Siapa mau kosong. Tak ada. Karena kosong itu sepi. Tersisih. Tak berarti. Tak dihargai.
Saat sudah habis. Semua tinggal kenangan. Hampa. Sedih jika yang lalu tak diakui. Seperti segelas kopi. Telah diminum, tapi tak dianggap pernah ada.
Bicara cinta memang rumit. Perasaan mengalahkan logika. Dendam mengalahkan cinta. Pernah ada, tapi dianggap sirna. Dalam bumbu kebencian. Diramu balas dendam. Yang tak masuk akal.
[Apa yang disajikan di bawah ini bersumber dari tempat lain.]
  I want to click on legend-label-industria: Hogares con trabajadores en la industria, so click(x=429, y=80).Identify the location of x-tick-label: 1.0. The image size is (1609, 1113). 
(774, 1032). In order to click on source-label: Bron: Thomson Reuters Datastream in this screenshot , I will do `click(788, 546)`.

Jika kau butuh, kenapa kau musuhi aku. Itu membuatku tak semangat. Membuatku malas melangkah. Karena sikapmu, membunuh motivasi. Sadarkah?
Kau kosongkan semua. Dianggap tak ada. Tiada guna. Maumu menebar siksa. Agar puas membalas dendam. Kapok. Dan tertawa. Seolah itulah karma. Aku terima, tapi kau dapat apa?
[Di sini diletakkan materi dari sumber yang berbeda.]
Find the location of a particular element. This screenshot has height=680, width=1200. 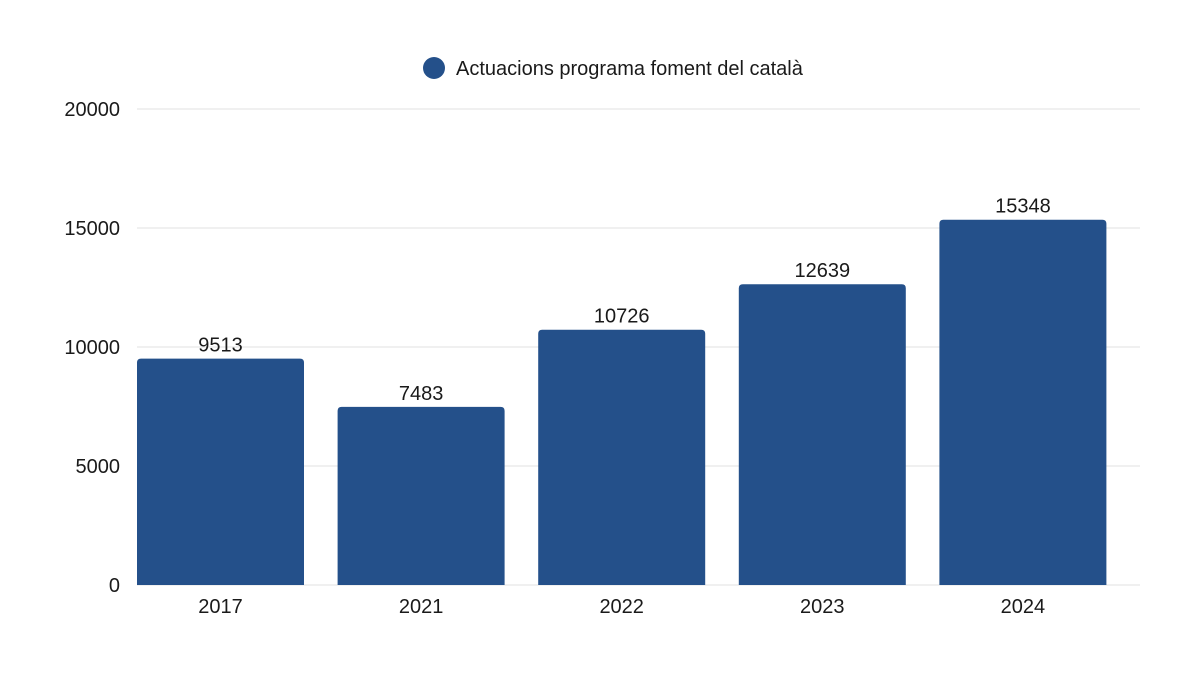

y-tick-label: 15000 is located at coordinates (92, 229). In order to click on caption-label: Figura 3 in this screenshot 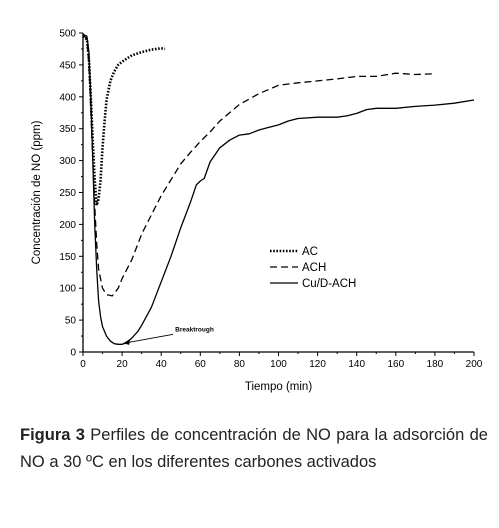, I will do `click(52, 435)`.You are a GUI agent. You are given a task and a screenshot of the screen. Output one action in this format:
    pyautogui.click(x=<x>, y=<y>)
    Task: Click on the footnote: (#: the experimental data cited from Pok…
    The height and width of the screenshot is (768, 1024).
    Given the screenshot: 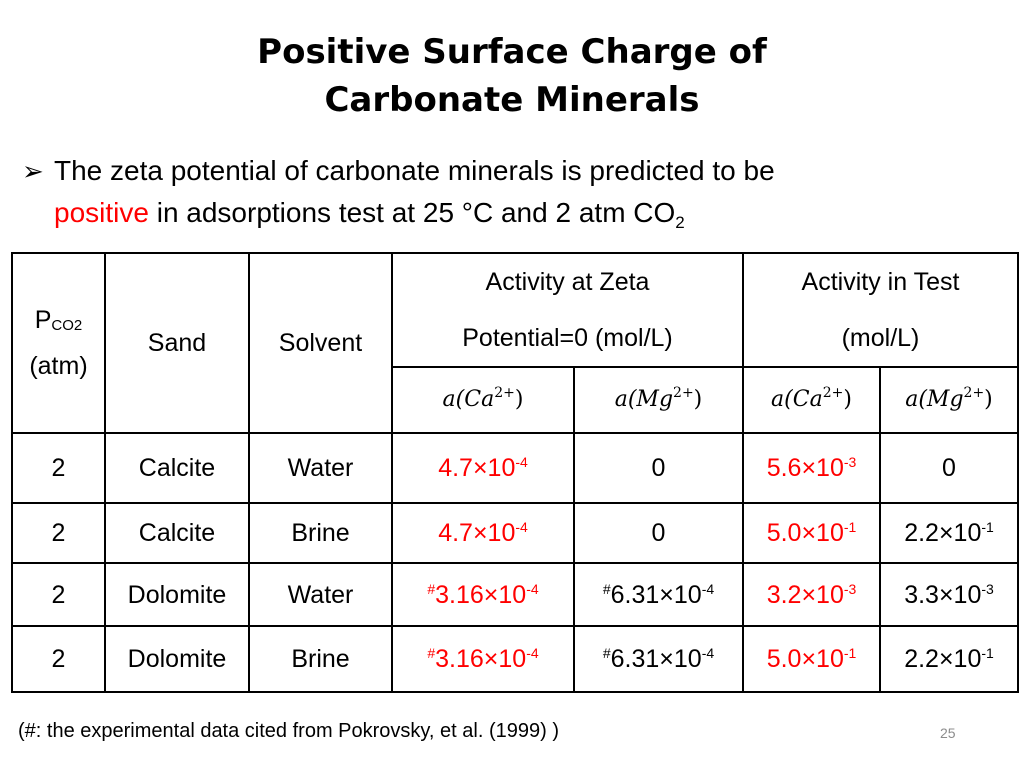 What is the action you would take?
    pyautogui.click(x=288, y=731)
Kepuasan semu. Rugi waktu. Jika tak butuh, pergi saja. Tapi kau nuntut bukti. Kapan terwujud, jika kau membuatku tiada semangat. Karena hanya sibuk bahas masa lalu, dan lupa besok mau apa.Â
Kosong. Kopi yang sudah habis, mengobati hausmu. Bukan kau rayu aku, tapi kau jatuhkan diriku. Dalam lubang putus asa. Padahal kau butuh. Terus maumu apa.
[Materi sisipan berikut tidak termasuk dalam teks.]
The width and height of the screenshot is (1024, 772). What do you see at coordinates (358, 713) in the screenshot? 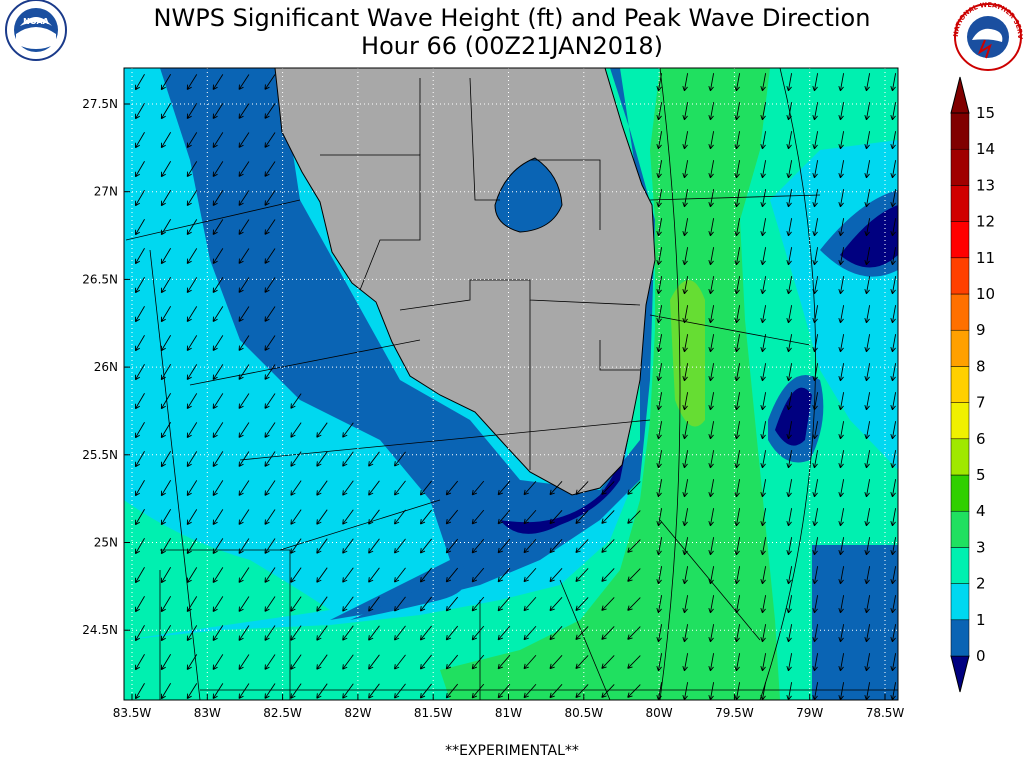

Jika maumu kosong, itu caramu habisi aku. Yang rugi dirimu sendiri. Kenapa bukan dengan senyum, agar diri ini rela. Ikhlas. Berjuang tanpa kesakitan. Tapi dendam kuasai warasmu.
Kau sangka aku dalang. Sang sutradara. Padahal caramu jatuhkan mentalku. Siapa mau sengsara, apa aku tak waras, ingin hidup ini terlantar.Â
Bukan aku, tentu saran pembisikmu. Yang kau bela, karena dia pilihanmu, demi dia, kau musuhi aku. Tak butuh aku, tapi kau tuntut bukti dariku. Siapa yang tak waras sekarang?